En route, je m'arrête à
Toulouse bien décidé, avant de
retomber sous la coupe des gens de bien, à y
faire une noce carabinée qui balaiera mon
rêve argentin. Pendant trois jours et trois
nuits, je bois presque sans arrêt. On me
relève finalement ivre-mort sur la voie
publique et l'on me transporte à
l'hôpital où des crises de delirium me
secouent furieusement. Quand inconscient, je me
débats, gesticule, crie. Enfin, après
une dizaine de jours, un calme relatif
renaît. Avant de me laisser partir, le
médecin-chef m'appelle dans son cabinet et
me lave la tête avec
véhémence.
- Vous méprisez la
société, dites-vous ? Vous feriez
mieux de vous mépriser vous-même.
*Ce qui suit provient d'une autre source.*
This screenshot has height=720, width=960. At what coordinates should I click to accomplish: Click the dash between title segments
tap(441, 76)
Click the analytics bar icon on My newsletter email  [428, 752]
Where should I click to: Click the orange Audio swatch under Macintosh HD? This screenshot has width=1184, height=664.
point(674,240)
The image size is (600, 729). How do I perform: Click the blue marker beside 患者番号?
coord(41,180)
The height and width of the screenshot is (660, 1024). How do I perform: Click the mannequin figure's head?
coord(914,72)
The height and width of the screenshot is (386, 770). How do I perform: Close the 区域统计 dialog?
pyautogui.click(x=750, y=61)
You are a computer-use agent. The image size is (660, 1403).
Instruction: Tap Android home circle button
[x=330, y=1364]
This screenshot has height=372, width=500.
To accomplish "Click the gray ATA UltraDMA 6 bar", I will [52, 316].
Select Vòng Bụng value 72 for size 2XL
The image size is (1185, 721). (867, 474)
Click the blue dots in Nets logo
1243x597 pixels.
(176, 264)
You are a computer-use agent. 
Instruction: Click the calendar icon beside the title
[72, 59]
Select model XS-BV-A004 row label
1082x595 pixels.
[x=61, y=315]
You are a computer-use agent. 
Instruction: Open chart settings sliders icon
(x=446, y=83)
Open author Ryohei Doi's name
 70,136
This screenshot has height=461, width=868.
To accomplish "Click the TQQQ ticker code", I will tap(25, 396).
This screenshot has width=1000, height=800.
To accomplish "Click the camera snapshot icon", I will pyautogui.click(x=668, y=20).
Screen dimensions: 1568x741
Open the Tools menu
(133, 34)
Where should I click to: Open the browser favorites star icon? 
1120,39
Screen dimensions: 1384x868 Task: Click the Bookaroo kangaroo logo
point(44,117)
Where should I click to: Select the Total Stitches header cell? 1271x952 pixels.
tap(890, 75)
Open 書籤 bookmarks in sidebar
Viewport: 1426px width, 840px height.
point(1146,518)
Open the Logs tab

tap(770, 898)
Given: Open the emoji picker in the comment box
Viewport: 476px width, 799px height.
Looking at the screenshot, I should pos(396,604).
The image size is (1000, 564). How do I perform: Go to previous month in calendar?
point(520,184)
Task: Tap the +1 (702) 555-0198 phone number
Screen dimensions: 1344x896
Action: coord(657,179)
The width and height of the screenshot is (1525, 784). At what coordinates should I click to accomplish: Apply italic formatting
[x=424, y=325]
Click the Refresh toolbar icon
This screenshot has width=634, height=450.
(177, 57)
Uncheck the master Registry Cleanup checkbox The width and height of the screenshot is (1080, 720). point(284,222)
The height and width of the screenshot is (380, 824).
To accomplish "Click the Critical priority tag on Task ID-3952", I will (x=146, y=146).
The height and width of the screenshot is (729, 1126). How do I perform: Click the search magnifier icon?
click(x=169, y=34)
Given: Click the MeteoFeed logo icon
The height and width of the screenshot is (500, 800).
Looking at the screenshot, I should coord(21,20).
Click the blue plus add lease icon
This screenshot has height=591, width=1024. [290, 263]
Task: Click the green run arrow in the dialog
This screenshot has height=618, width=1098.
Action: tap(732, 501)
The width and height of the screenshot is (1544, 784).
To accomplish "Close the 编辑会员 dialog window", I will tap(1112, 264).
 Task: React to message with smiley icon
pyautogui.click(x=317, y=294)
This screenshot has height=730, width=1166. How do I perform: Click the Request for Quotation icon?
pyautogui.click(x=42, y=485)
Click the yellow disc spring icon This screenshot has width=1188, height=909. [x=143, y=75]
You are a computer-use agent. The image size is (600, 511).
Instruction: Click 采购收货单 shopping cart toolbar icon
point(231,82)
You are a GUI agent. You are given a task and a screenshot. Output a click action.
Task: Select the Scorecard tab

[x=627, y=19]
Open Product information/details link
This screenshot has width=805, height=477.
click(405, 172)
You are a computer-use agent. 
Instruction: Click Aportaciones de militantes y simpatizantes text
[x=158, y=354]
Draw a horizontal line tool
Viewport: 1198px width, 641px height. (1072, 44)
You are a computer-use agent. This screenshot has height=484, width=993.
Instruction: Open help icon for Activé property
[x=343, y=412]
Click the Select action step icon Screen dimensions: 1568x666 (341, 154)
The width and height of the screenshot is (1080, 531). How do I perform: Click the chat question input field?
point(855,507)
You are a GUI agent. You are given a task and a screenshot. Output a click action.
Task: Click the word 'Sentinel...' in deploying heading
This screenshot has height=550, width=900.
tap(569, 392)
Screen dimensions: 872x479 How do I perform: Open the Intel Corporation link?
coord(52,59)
Les
bêtes, elles-mêmes, se conduisent mieux
que vous. Vous avez vingt ans, vous êtes
solide et vous vous détruisez comme à
plaisir. Attention ! Vous risquez gros. Au cours
d'une crise il pourra vous arriver de tuer
quelqu'un. Ou bien, vous deviendrez fou et une fin
ignoble sera votre lot. Si vous ne m'écoutez
pas, trois portes vous sont ouvertes. celle du
bagne, celle de la mort par convulsion, celle d'une
maison d'aliénés. Un beau choix,
hein? Vous êtes au bord de la catastrophe.
Vous ne pourrez pas dire qu'on ne vous a pas
averti. Allez ! Si j'avais un fils qui se conduise
comme vous, je souhaiterais sa mort.
Je ne réponds rien. Et je m'en
vais, tête basse, veule, véritable
épave.
En gare de Bordeaux, constatant que je
n'ai plus que quelques francs en poche, je
décide... de les boire. À plus tard
ma visite chez M. de Graffenried. Le soir venu,
à moitié ivre, j'échoue dans
une baraque au bord de la Gironde. Je regarde
couler l'eau noire, luisante, j'écoute le
sinistre clapotis du flot contre le flanc d'un
bateau amarré près du bord.
Qu'attends-tu pour sauter dans le fleuve ? Le
courant t'emportera au diable. C'en sera fini de ta
misérable existence. Vivre comme tu vis est
pire que tout. La mort, une délivrance. La
nuit se fait moins noire. Une aube sale
apparaît dans le ciel où des nuages
blêmes se déplacent lentement. As-tu
le courage de faire le saut ?...
Un camarade longe le quai. Il me
reconnaît et m'offre un verre. Après
quoi, marchant comme un somnambule, je me
présente à l'usine où M, de
Graffenried me reçoit comme si
j'étais son fils. Lui aussi m'exhorte, me
tance affectueusement. J'écoute... Par son
entremise j'obtiens une place. Mais je me sens ou
me crois surveillé par la police et gagne le
large. Alors, pendant quelques mois, me voici dans
un hôpital de petite ville où je suis
infirmier. Bientôt l'ennui, une scène
de bamboche, une crise de cafard qui
s'achève à Paris, la ville dangereuse
entre toutes pour moi. Pendant quelques semaines,
je me dissimule, je me tiens à peu
près et même tout à
fait.
Ma conduite mérite
récompense. Je me l'accorde sous la forme
d'une saoulerie de grand style qui me jette dans
les rues titubant et vociférant. Des agents
soudain, autour de moi. Interdit de séjour !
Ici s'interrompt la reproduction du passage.